The Flash is finishing out its second season on the CW, and both seasons are very strong. You don’t have to watch the Arrow along with the Flash, but there are occasional crossover episodes that are fun and reminiscent of the old school TV shows. Grant Gustin is awesome as Barry Allen, who walks the line of vulnerable and yet strong with great aplomb (get a dictionary).
Flash superfan Kevin Smith directs one of the final episodes of season 2, and has tweeted out more than once that Gustin’s version of Barry Allen actually elevates the character. There are a lot of great character actors in supporting roles as well, including Tom Cavanagh who is compelling in every scene he inhabits. I don’t feel like I need to say much more, just go watch the damn show! Full disclosure: I also tried getting into the other spinoff called the Legends of Tomorrow, but I pulled the ejection handle around episode 7. Let me know if that was a mistake.
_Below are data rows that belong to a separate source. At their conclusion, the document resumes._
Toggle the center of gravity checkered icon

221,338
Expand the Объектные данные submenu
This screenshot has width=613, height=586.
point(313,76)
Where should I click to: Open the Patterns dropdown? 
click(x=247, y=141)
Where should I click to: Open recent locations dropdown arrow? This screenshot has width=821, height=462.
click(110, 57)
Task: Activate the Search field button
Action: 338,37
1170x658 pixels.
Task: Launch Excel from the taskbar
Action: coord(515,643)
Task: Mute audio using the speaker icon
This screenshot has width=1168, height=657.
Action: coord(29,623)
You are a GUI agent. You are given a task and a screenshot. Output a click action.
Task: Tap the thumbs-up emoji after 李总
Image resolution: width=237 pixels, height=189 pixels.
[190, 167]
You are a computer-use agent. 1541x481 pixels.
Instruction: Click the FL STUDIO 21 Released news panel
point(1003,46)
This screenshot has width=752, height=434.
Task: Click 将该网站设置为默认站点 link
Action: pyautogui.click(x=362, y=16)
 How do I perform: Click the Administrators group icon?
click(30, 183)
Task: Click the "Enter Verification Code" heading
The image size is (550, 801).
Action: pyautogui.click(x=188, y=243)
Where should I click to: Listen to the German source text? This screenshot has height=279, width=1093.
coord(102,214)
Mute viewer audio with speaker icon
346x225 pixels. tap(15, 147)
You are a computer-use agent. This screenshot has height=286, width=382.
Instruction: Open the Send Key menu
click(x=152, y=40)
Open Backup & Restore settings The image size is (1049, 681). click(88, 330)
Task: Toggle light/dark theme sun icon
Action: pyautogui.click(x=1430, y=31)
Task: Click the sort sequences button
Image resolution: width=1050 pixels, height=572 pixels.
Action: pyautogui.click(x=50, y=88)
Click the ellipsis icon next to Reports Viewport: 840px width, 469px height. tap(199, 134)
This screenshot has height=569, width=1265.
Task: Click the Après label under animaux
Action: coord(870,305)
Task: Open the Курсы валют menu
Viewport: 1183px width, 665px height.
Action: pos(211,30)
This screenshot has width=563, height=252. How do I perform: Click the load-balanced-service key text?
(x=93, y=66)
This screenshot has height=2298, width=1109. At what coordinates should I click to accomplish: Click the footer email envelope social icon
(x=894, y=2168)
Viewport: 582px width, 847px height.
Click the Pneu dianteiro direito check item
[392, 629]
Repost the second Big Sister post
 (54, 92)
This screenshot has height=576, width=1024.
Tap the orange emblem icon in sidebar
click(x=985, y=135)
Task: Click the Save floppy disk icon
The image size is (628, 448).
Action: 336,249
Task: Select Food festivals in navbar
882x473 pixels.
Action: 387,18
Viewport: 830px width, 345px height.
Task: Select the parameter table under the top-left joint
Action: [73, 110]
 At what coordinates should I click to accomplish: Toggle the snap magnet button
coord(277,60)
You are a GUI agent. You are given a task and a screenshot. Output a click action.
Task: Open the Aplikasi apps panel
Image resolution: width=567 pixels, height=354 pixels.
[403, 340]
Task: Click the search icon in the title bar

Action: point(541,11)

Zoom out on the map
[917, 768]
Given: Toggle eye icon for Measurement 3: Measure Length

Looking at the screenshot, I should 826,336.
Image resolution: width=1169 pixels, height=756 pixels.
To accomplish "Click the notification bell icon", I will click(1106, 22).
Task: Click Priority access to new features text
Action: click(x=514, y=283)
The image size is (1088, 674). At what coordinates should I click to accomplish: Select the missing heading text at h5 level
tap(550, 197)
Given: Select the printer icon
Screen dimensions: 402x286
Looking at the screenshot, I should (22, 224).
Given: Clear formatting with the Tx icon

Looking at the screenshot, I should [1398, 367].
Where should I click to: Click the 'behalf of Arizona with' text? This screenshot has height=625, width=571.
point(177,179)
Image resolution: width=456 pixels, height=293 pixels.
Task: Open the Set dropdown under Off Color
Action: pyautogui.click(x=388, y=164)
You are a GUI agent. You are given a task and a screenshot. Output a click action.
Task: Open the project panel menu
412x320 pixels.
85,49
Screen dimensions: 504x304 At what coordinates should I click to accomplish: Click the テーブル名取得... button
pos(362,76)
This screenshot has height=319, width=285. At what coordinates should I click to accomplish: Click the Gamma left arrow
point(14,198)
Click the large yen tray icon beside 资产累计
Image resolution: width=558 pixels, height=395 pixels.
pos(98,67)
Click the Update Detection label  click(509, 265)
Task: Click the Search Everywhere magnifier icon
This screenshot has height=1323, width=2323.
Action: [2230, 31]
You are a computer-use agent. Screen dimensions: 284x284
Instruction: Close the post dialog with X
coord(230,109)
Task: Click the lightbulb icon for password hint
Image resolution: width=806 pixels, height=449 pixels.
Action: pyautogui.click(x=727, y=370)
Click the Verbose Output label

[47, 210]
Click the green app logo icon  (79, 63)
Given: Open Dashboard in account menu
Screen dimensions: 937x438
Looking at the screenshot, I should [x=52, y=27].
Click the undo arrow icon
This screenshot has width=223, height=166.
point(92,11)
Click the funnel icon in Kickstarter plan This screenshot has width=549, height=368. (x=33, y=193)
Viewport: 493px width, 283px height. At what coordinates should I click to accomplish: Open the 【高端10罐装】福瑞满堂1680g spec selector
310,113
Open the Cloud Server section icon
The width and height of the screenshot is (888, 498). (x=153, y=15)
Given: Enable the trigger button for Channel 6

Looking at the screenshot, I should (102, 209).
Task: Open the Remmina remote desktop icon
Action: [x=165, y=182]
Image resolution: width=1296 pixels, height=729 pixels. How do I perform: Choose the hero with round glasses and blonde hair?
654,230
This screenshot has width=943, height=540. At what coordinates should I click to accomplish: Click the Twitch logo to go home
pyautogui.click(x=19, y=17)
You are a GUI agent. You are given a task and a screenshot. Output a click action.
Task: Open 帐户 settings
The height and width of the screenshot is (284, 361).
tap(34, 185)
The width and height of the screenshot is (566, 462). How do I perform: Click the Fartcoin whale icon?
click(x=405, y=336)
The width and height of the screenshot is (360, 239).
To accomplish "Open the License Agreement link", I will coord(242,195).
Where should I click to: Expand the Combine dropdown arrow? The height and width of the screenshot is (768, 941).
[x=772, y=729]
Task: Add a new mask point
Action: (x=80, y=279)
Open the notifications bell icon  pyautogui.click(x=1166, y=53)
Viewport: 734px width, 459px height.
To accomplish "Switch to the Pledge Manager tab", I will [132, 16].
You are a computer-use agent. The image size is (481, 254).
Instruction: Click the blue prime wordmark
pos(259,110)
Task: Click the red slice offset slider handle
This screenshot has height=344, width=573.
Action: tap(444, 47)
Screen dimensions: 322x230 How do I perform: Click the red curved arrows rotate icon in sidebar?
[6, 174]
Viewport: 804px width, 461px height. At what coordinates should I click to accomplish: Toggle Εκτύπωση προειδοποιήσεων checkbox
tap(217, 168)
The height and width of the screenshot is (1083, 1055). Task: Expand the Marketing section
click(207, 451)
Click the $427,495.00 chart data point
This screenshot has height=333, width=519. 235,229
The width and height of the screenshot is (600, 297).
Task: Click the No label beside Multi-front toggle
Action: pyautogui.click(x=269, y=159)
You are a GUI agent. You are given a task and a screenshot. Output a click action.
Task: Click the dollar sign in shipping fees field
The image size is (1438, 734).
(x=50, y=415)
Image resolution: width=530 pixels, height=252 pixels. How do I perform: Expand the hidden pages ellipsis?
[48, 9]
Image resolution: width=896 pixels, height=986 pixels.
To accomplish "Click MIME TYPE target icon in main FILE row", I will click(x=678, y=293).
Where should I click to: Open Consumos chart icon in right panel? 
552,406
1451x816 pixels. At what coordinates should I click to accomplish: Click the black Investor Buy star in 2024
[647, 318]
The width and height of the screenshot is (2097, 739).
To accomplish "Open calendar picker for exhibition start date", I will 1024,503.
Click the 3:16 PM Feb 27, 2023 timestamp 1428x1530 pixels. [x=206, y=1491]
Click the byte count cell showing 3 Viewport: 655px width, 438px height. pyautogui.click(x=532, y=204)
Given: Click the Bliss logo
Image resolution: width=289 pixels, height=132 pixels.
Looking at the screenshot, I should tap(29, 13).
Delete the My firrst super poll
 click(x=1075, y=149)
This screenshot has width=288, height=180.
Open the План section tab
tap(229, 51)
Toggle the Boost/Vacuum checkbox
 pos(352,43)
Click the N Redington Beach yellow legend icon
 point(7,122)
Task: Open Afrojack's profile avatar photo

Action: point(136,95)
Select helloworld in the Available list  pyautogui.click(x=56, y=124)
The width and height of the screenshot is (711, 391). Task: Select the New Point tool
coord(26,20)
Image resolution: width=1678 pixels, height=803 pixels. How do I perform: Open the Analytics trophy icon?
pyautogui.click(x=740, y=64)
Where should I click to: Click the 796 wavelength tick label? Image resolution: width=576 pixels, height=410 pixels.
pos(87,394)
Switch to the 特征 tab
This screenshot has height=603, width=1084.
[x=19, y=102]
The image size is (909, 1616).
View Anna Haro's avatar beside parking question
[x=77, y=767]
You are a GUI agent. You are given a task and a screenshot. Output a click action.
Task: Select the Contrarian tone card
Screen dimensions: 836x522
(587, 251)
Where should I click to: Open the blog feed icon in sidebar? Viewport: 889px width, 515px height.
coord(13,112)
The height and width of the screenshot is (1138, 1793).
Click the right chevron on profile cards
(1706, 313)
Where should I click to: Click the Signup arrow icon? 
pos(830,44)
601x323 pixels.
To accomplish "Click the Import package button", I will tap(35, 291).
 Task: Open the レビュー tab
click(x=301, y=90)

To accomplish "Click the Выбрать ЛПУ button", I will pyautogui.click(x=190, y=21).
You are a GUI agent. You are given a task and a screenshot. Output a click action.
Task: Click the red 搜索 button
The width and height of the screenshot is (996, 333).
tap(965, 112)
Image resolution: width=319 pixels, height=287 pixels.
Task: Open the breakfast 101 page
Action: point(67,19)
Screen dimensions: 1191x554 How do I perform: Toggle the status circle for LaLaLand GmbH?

Since I locked the door to the confessional at the start of this article, you and I are now in this together. So I got a question for you. I mentioned earlier here that Arrow is gritty, and I stand by that, but… The CW is also known for programming that seems to be centered around teenagers. At times during the Flash or Arrow I can feel the show pulling away from me and heading towards a younger viewer that just finished watching 16 Wishes and snapchatting about how relatable it is. I yawn through the contrived “will they or won’t they” kiss moments waiting to get back to some real internal conflict in the “will they or won’t they” murder these fools.